Calculating the Volume of Solution Needed to Supply a Given Amount of an Ion
What volume, in milliliters, of a 0.300 M \textrm{Al} ( \textrm{NO}_3)_3 solution is needed to supply 0.782 mole of NO{_3} ^- ion?
The equation that governs the ions present in an aqueous \textrm{Al} ( \textrm{NO}_3)_3 solution is
\textrm{Al} ( \textrm{NO}_3)_3 (aq) \longrightarrow Al ^{3+} (aq) + 3 NO{_3} ^- (aq)
The extent of this dissociation is 100% as \textrm{Al} ( \textrm{NO}_3)_3 is a strong electrolyte (Sec. 15.2).
Step 1 The given quantity is 0.782 mole of NO{_3} ^- ion and the desired quantity is volume of \textrm{Al} ( \textrm{NO}_3)_3 solution.
0.782 mole NO{_3} ^- ion = ? mL \textrm{Al} ( \textrm{NO}_3)_3 solution
Step 2 This is moles-of-A to volume-of-solution B problem.

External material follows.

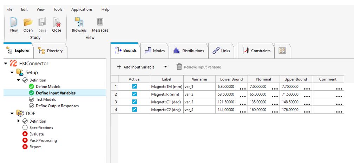This screenshot has height=163, width=354.
Task: Click the red Evaluate status icon
Action: pyautogui.click(x=25, y=134)
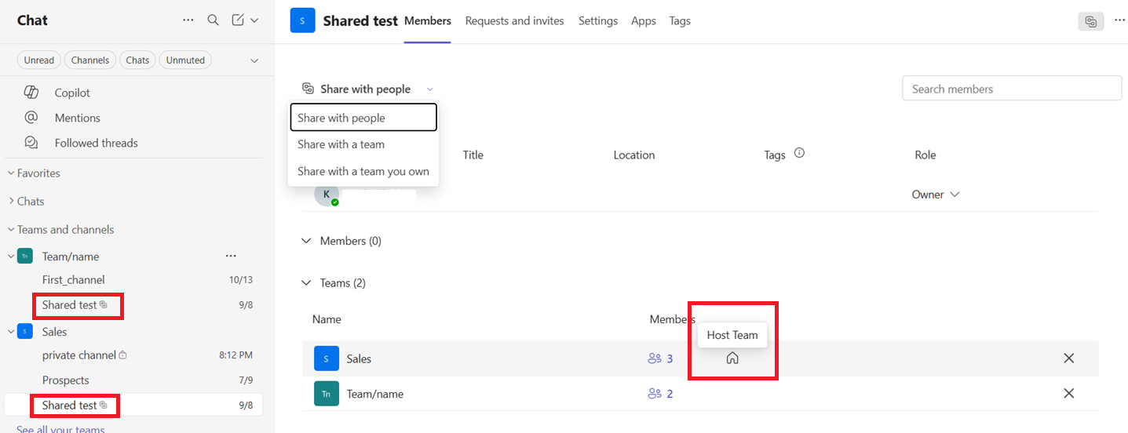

The pathway, in terms of Figure 15.3, is
Step 3 The dimensional analysis setup for the calculation is
0.782 \cancel{{\textrm{NO}_3}^- \textrm{ ion}} \times \frac{1 \cancel{\textrm{mole Al} ( \textrm{NO}_3)_3}}{3 \cancel{{\textrm{moles NO}_3}^- \textrm{ ion}}} \times \frac{1000 \textrm{ mL Al}(\textrm{NO}_3)_3}{0.300 \cancel{\textrm{mole Al} ( \textrm{NO}_3)_3}}\quad \quad moles A → moles B → solution volume B
The numbers in the first conversion factor come from the dissociation equation and the numbers in the second conversion factor come from the given molarity of the solution.
Step 4 The result, obtained by combining the numerical factors, is
\frac{0.782 \times 1 \times 1000}{3 \times 0.300} \textrm{ mL Al} ( \textrm{NO}_3)_3 = 868.8889 \textrm{ mL Al} ( \textrm{NO}_3)_3 (calculator answer)
= 869 \textbf{ mL Al} ( \textbf{NO}_3)_3 (correct answer)
Answer Double Check: Is the magnitude of the answer reasonable? Yes. The 0.300 M \textrm{Al} ( \textrm{NO}_3)_3 is 0.900 molar in NO{_3} ^- ion. Thus, 1 liter (1000 mL) of solution would supply 0.900 M of NO{_3} ^- ion. A volume less than 1000 mL would be needed to supply the needed 0.782 mole of NO{_3} ^- ion, which is the case here.